___ Supplied records
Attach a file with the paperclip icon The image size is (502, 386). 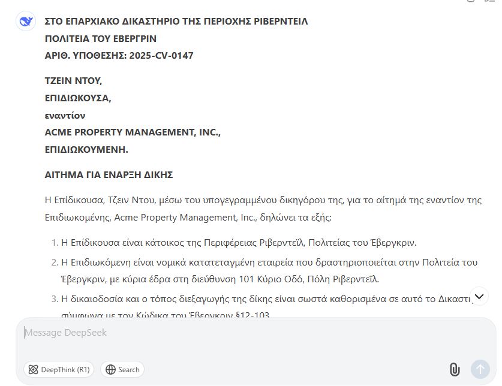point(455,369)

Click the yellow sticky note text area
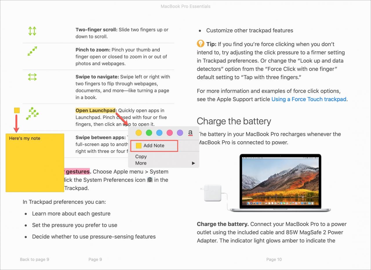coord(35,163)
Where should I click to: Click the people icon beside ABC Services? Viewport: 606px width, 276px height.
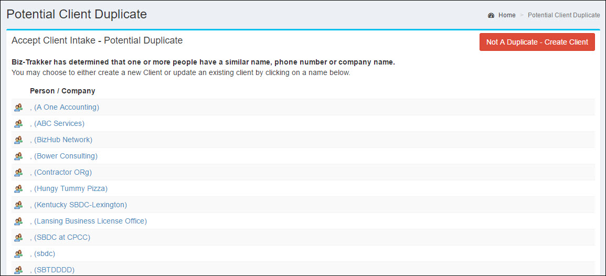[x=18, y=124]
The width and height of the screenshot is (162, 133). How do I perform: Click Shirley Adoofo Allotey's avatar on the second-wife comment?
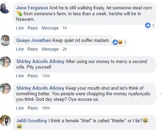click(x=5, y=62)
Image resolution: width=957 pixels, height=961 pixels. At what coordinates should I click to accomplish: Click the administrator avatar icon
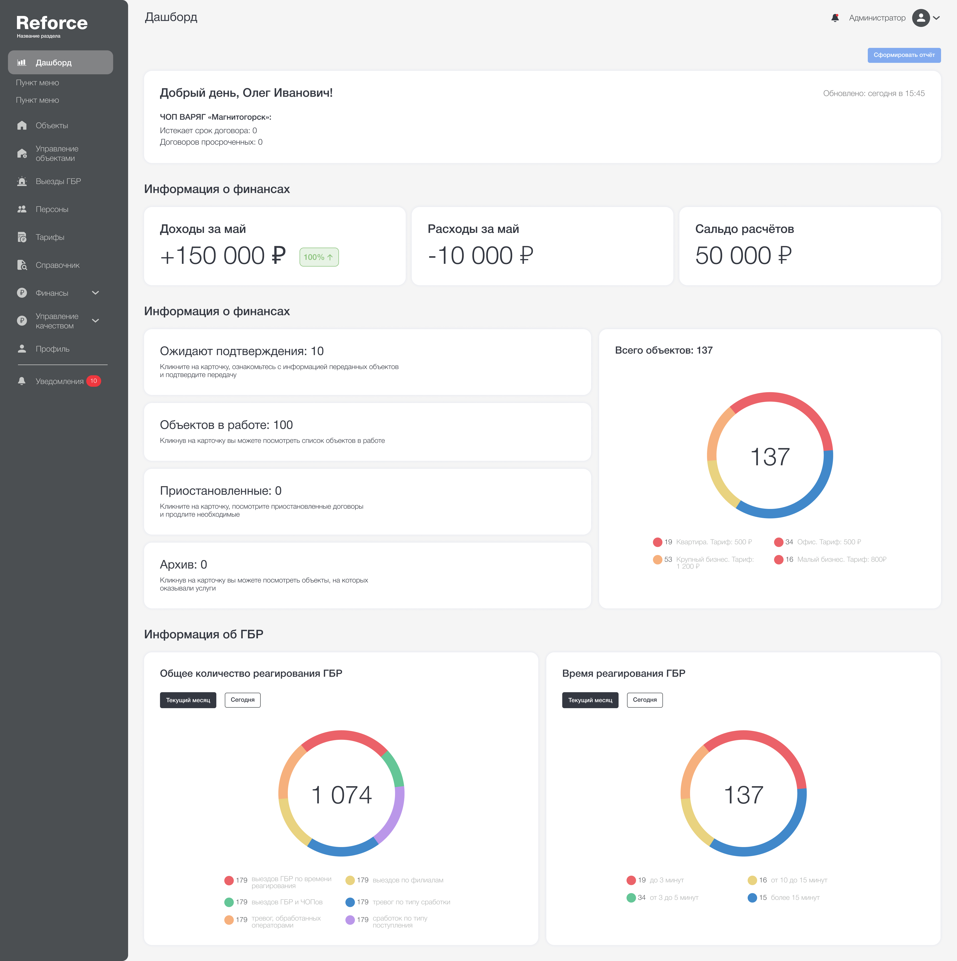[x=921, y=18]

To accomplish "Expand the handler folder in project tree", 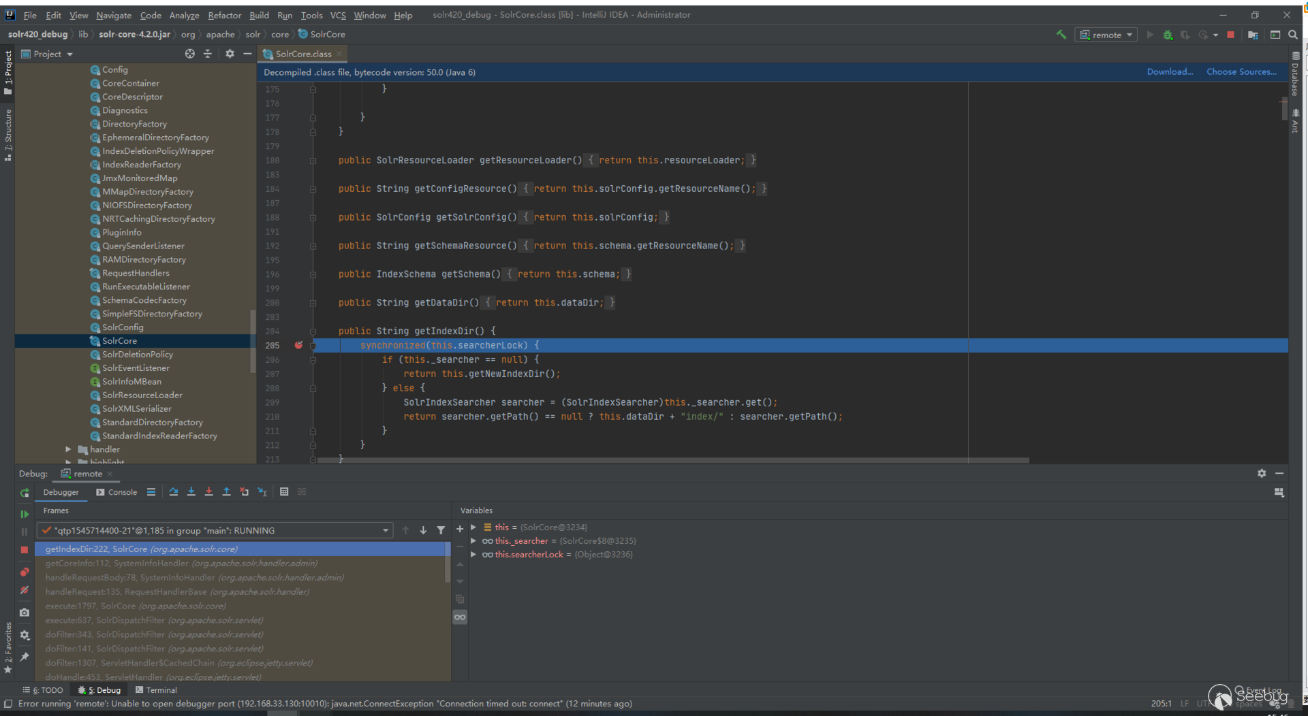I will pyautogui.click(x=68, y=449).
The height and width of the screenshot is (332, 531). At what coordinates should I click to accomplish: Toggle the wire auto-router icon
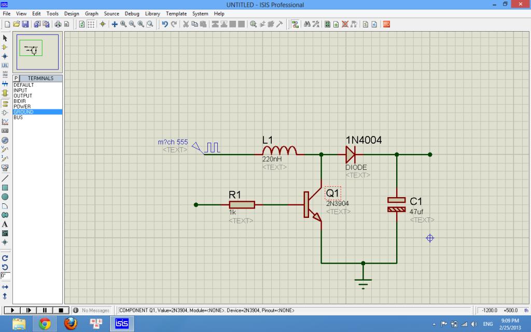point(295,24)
______
* **Your task**
Starting with the line that contains "The height and", reproduce every line to the end of the material above, both end lines included, exactly and with no pictures.

* **Exercise answer**
The height and width of the screenshot is (332, 531). At what coordinates should I click to accomplish: Toggle the wire auto-router icon
point(295,24)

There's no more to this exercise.